* _Problem 1_: List every kind of material that the sales conditions say may be attached to an offer.

==========

GENERAL SALES CONDITIONS

1. General terms and conditions

  • General sales conditions of Niro steel d.o.o. Jesenice regulate the legal relations between the company Niro steel d.o.o., Cesta železarjev 8d, Jesenice (hereinafter referred to as the seller) and the buyer of products from the Seller’s sales program.
  • General sales conditions apply to all relations established between the seller and the buyer, unless explicitly (in writing) agreed otherwise.
  • At the time of placing the order, and at the latest upon receipt of the goods, the buyer accepts and acknowledges the general sales conditions of Niro steel d.o.o.

 

2. Offers, orders

  • All offers without a corresponding written order from the buyer are non-binding for the seller. An order is considered complete when it contains all the information necessary for the production of the goods.
  • The sketches, technical drawings and other appendices or documents attached to the offer are binding only if explicitly specified in the order and provided to the seller. If any of the information is missing, the parties are deemed to have agreed on the standard characteristics of the seller’s goods.

==========

* _Problem 2_: In the rows, substitute "tag" for "badge", starting with the line that contains "Image resolution: width=1256" and going on through the line that contains "pos(248,360)". Give back only those lines with all else unchanged, and leave the pictures out.

* _Exercise material_:
==========

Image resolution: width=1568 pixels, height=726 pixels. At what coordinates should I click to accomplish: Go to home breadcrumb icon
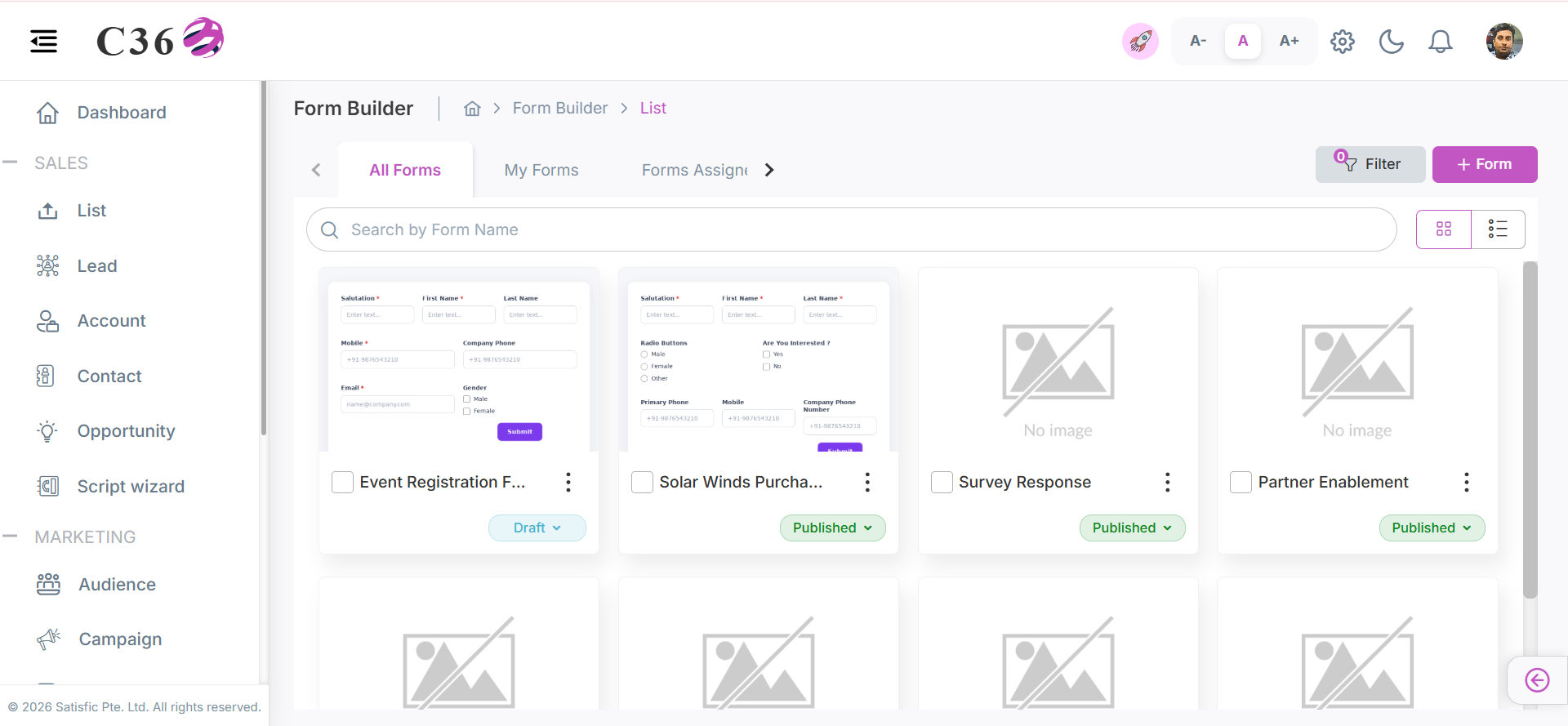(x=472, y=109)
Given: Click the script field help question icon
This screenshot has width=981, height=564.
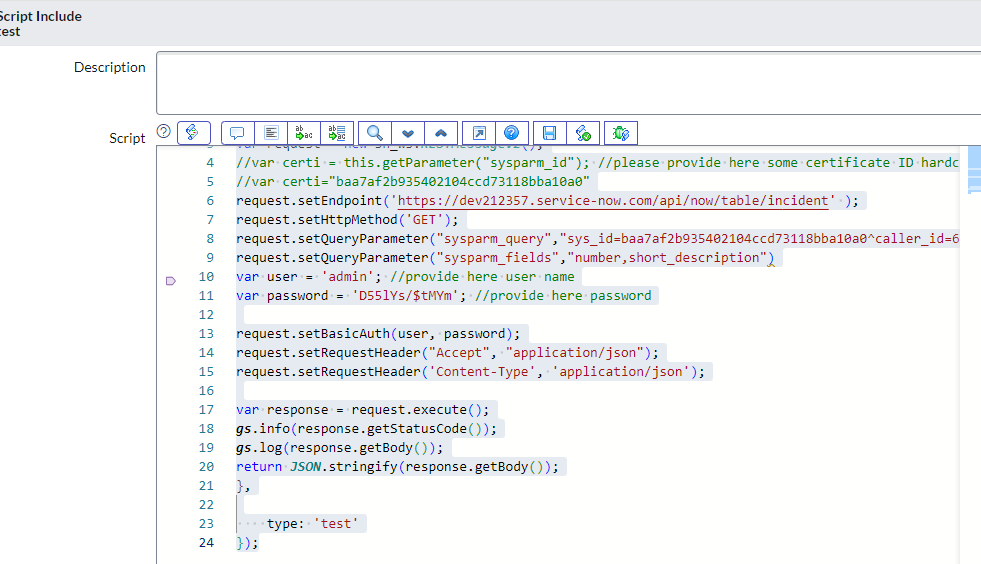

==========

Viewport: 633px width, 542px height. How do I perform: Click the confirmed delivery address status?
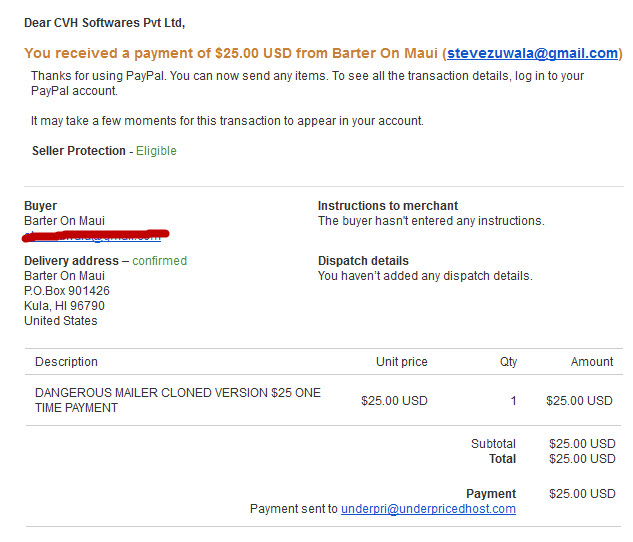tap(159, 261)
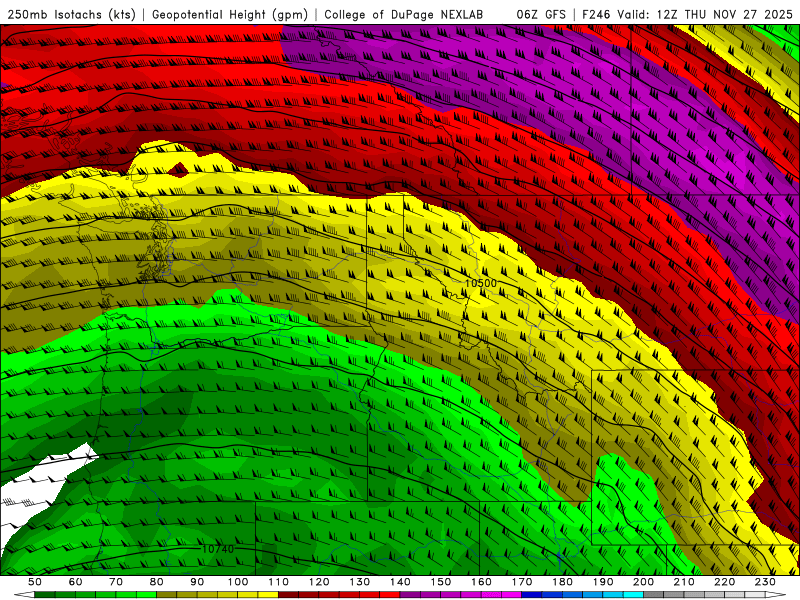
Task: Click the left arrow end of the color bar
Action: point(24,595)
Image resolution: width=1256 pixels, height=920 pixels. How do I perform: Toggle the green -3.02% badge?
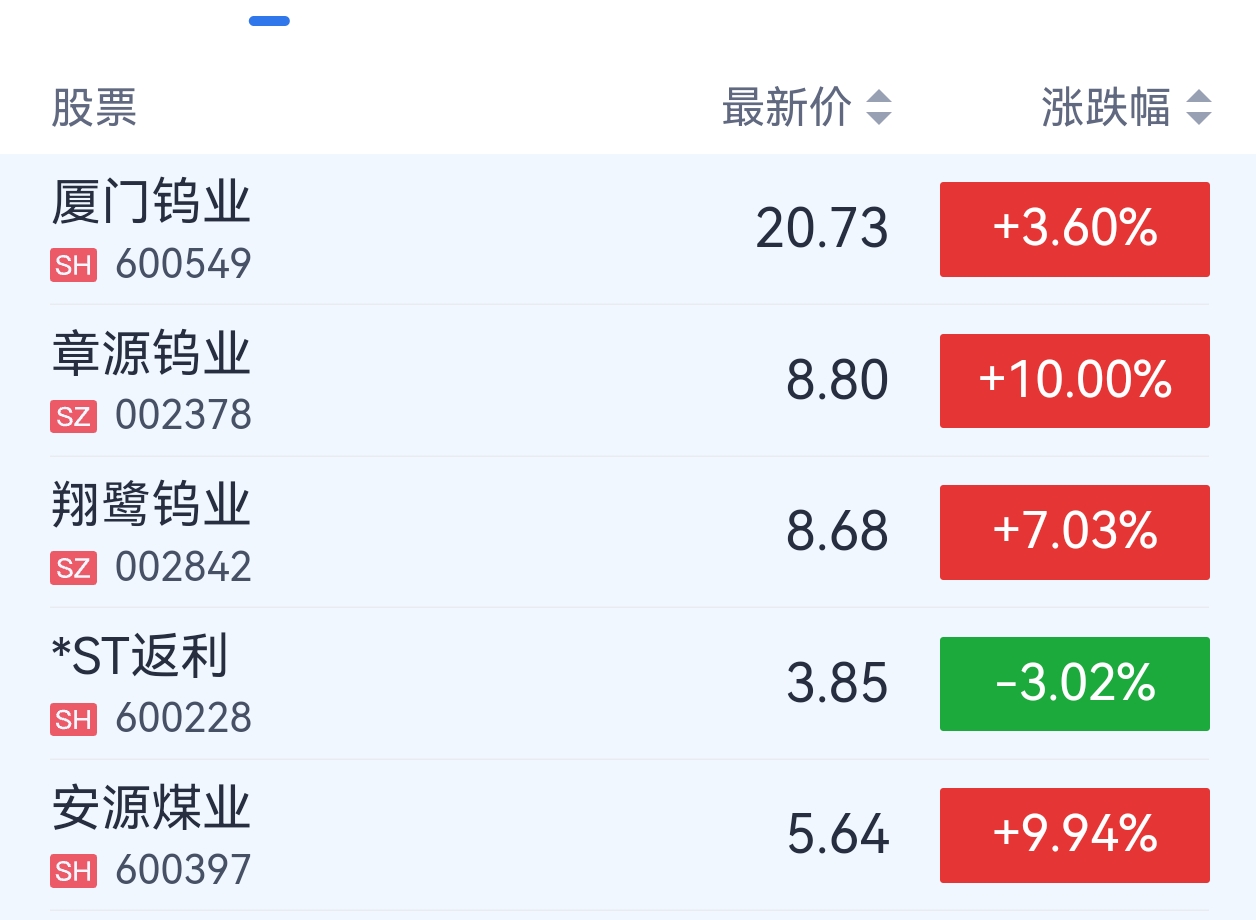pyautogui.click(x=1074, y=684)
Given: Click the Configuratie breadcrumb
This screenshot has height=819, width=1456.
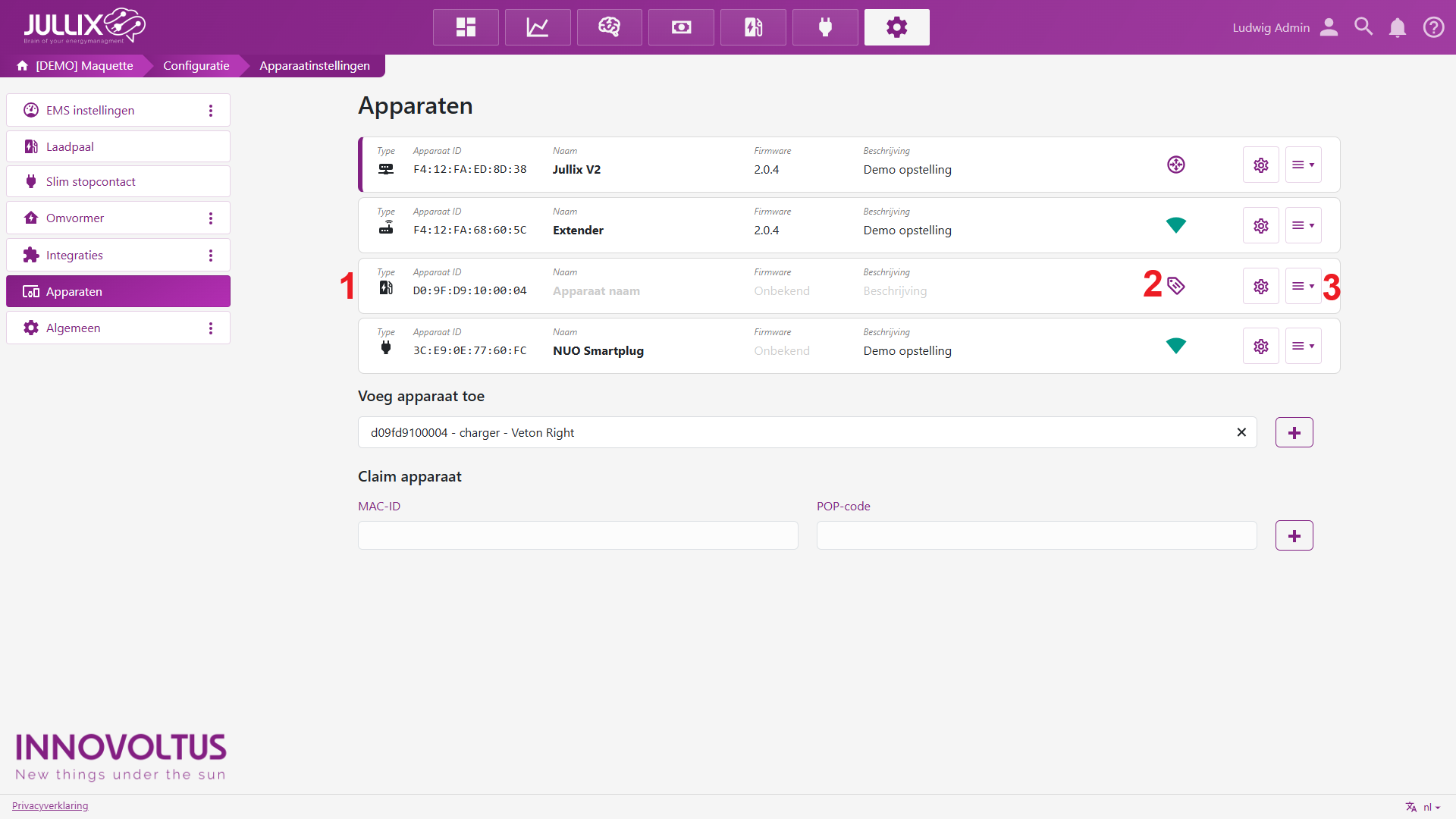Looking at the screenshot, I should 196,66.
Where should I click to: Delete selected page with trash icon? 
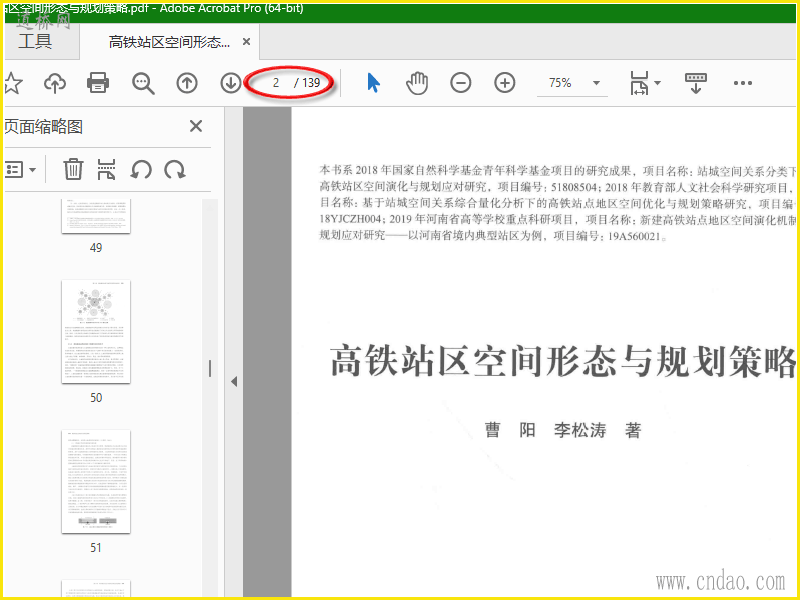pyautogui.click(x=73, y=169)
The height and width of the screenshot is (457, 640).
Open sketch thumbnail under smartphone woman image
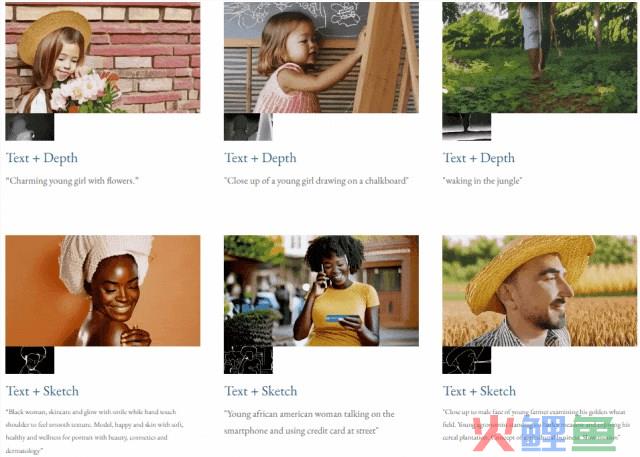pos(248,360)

==========

* _Final answer 1_: sketches; technical drawings; other appendices; documents

* _Final answer 2_:
Image resolution: width=1256 pixels, height=920 pixels. How do I perform: Toggle the green -3.02% tag?
pyautogui.click(x=1074, y=684)
Given: Click the Configuratie breadcrumb
This screenshot has height=819, width=1456.
Looking at the screenshot, I should 196,66.
Where should I click to: Delete selected page with trash icon? 
pyautogui.click(x=73, y=169)
The height and width of the screenshot is (457, 640).
Open sketch thumbnail under smartphone woman image
pos(248,360)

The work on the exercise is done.